ASSEMBLY FINANCIAL INSTITUTIONS AND INSURANCE COMMITTEE
ASSEMBLY COMMITTEE SUBSTITUTE FOR
ASSEMBLY, No. 2031
STATE OF NEW JERSEY
DATED: SEPTEMBER 13, 2018
The Assembly Financial Institutions and Insurance Committee reports favorably an Assembly Committee Substitute for Assembly Bill No. 2031.
This committee substitute requires hospital, medical and health service corporations, commercial insurers, health maintenance organizations, health benefits plans issued pursuant to the New Jersey Individual Health Coverage and Small Employer Health Benefits Programs, the State Health Benefits Program, and the School Employees’ Health Benefits Program, to provide coverage, for behavioral health care services and to meet the requirements of the federal Paul Wellstone and Pete Domenici Mental Health Parity and Addiction Equity Act of 2008. That act prevents certain health insurers that provide mental health or substance use disorder benefits from imposing less favorable benefit limitations on those benefits than on medical or surgical benefits, commonly referred to as mental health parity.

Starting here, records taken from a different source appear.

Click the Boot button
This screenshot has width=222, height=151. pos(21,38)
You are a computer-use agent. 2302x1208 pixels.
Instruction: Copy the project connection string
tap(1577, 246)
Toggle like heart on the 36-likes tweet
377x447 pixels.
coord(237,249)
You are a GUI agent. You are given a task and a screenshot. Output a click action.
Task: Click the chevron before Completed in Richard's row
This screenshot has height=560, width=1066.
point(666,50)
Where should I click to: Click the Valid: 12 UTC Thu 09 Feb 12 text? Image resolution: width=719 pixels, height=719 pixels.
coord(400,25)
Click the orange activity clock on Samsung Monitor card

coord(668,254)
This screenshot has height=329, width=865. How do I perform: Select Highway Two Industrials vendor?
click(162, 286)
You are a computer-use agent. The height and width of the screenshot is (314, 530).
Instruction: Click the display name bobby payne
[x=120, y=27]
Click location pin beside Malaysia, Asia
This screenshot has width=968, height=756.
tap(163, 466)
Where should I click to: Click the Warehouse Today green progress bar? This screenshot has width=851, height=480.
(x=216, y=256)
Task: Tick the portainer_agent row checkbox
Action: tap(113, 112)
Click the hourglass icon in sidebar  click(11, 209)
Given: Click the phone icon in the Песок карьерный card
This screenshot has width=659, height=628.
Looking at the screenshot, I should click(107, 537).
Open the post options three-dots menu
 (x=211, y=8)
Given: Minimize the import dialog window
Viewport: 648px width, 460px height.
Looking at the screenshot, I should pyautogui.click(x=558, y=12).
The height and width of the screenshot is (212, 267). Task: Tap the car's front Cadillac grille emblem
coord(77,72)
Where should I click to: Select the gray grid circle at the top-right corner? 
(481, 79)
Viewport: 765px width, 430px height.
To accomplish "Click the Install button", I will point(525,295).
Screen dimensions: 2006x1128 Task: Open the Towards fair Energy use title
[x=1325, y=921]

The substitute amends several statutes, initially enacted in 1999, which require hospital, medical and health service corporations, individual and group health insurers and the State Health Benefits Program to provide coverage for biologically-based mental illness under the same terms and conditions as provided for any other sickness. The substitute expands that coverage to include coverage for behavioral health care services. Behavioral health care services are defined as procedures or services rendered by a health care provider or health care facility for the treatment of mental illness, emotional disorders, or drug or alcohol abuse.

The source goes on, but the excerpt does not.